Yi predicted the “political and economic ambitions” of the Chinese Communist government would be “ruined by its demographic Achilles heel.” The decline in marriage and childbirth is wreaking havoc upon economic plans that assumed the population of young workers would keep growing for many years to come.

China’s demographic crisis was greatly exacerbated by the brutal “One Child” policy of forced abortions, which eliminated a huge number of young women from the marriage pool between the 1970s and 2015, when the policy was finally rescinded. Many parents felt that if they could only have one child, they would rather have a boy.

Demographers also believe China is suffering from the incredibly rapid pace of urbanization during its boom years, which began in the 1980s and sputtered out in the 2010s. When the Chinese economy was roaring, countless young people decided to move from rural areas to big cities, in search of lucrative high-tech jobs. Birth rates are much lower in China’s cities, especially since career-minded women are reluctant to put their professional lives on hold in order to raise children.

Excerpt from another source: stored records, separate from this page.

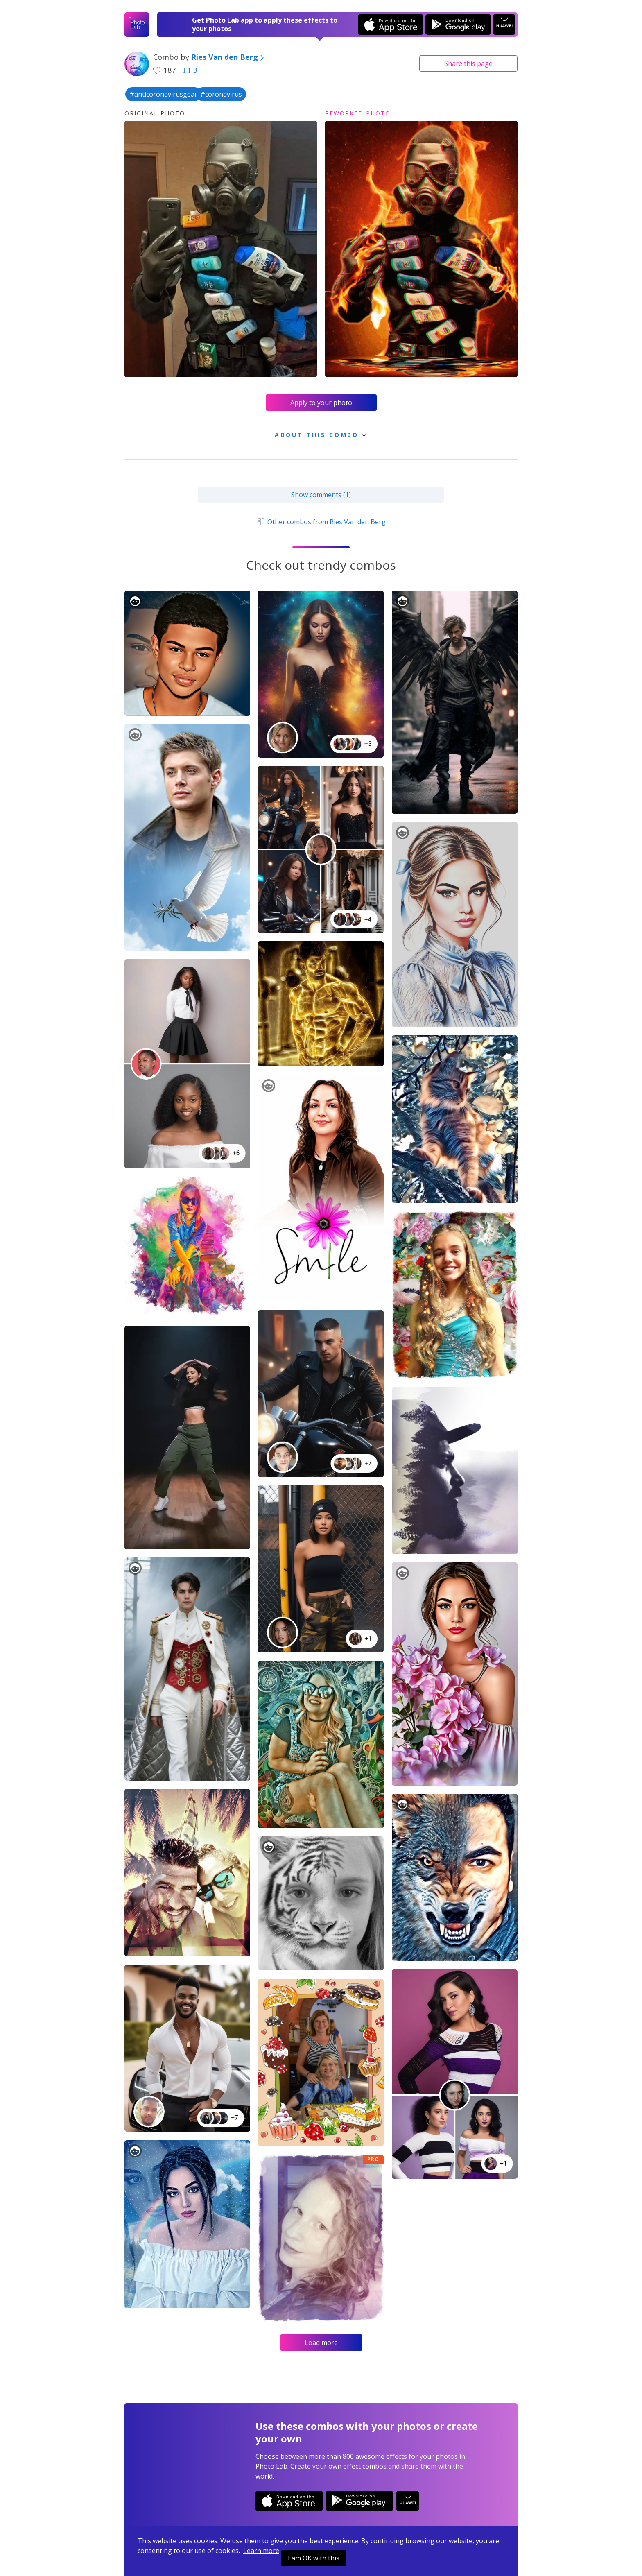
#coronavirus (221, 94)
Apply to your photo (321, 402)
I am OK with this (313, 2557)
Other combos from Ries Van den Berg (320, 521)
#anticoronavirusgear (163, 94)
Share (468, 63)
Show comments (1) (321, 494)
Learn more (261, 2550)
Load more (321, 2342)
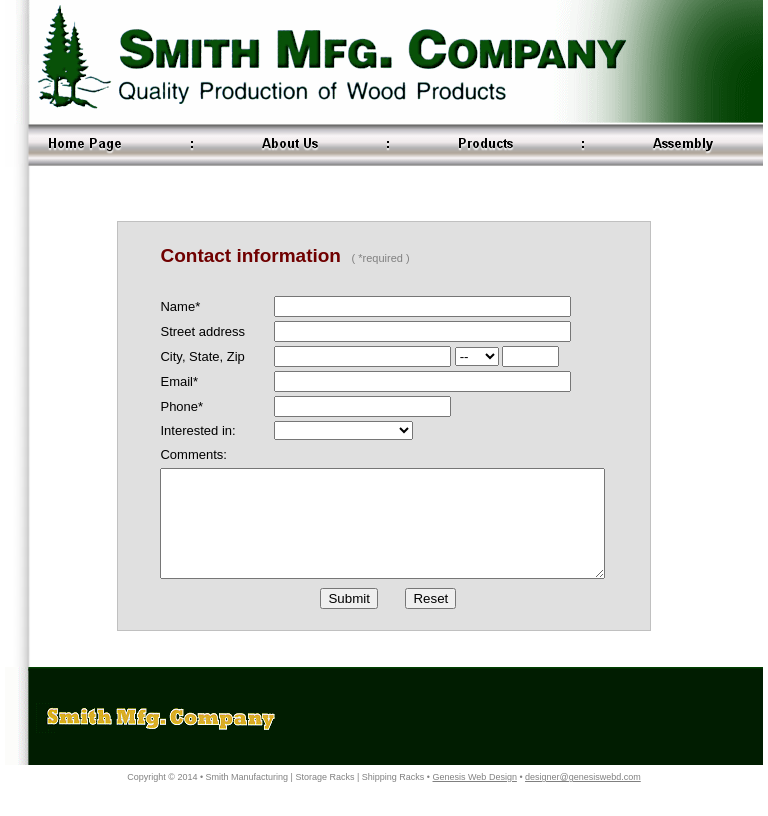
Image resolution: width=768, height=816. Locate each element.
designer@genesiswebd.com (583, 798)
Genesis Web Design (475, 798)
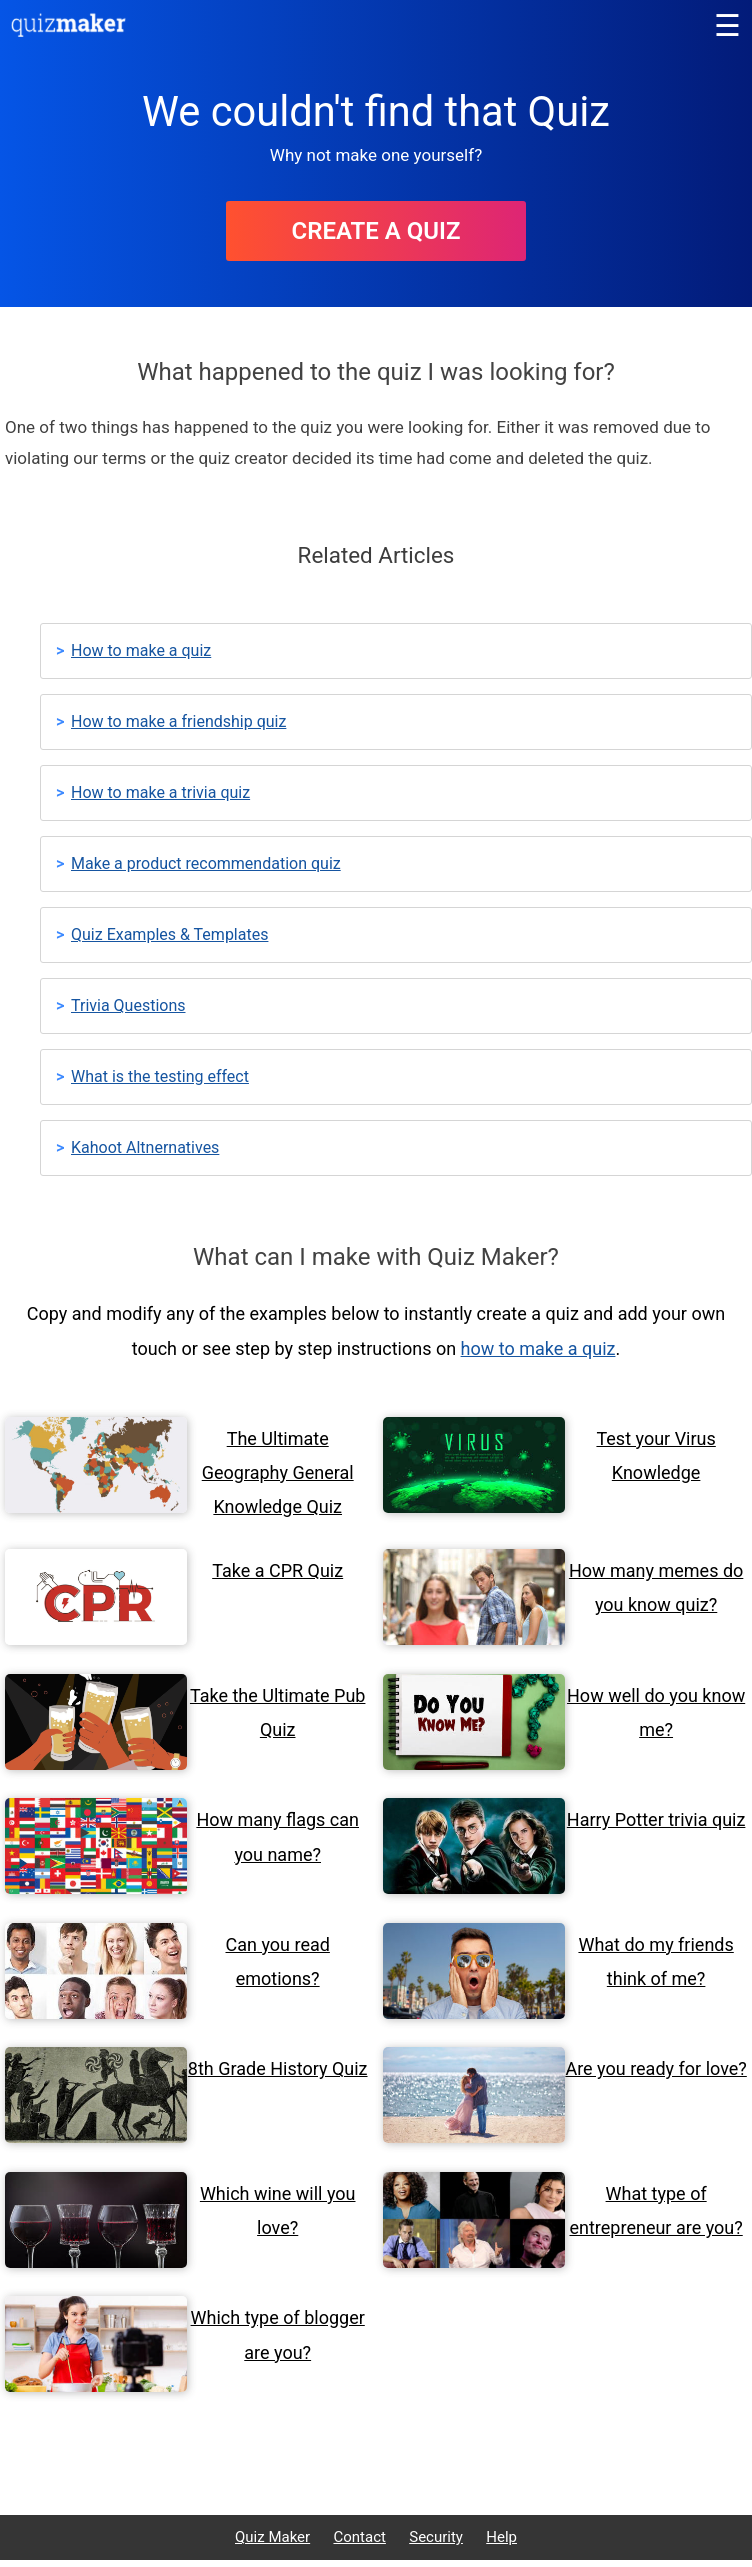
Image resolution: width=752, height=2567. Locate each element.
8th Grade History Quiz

The crumbling of the booming Chinese economy introduced another downward influence on birth rates: soaring youth unemployment. The unemployment rate is hovering around 17 percent among Chinese people under 24 years old, which is crippling the confidence of the most fertile age cohort. The scarcity of good jobs means young people are reluctant to make marriage commitments, or take on the huge financial burden of children. Many young Chinese are returning home to live with their parents, which makes it harder for them to create homes and families of their own.

Chinese social media buzzed over the declining marriage figures on Monday, with many commentators blaming the mixture of ennui and live-for-the-moment self-absorption that has gripped young people.

“Life is already so tiring. Who has the courage to get married?” asked one user on Weibo, China’s heavily-censored version of X.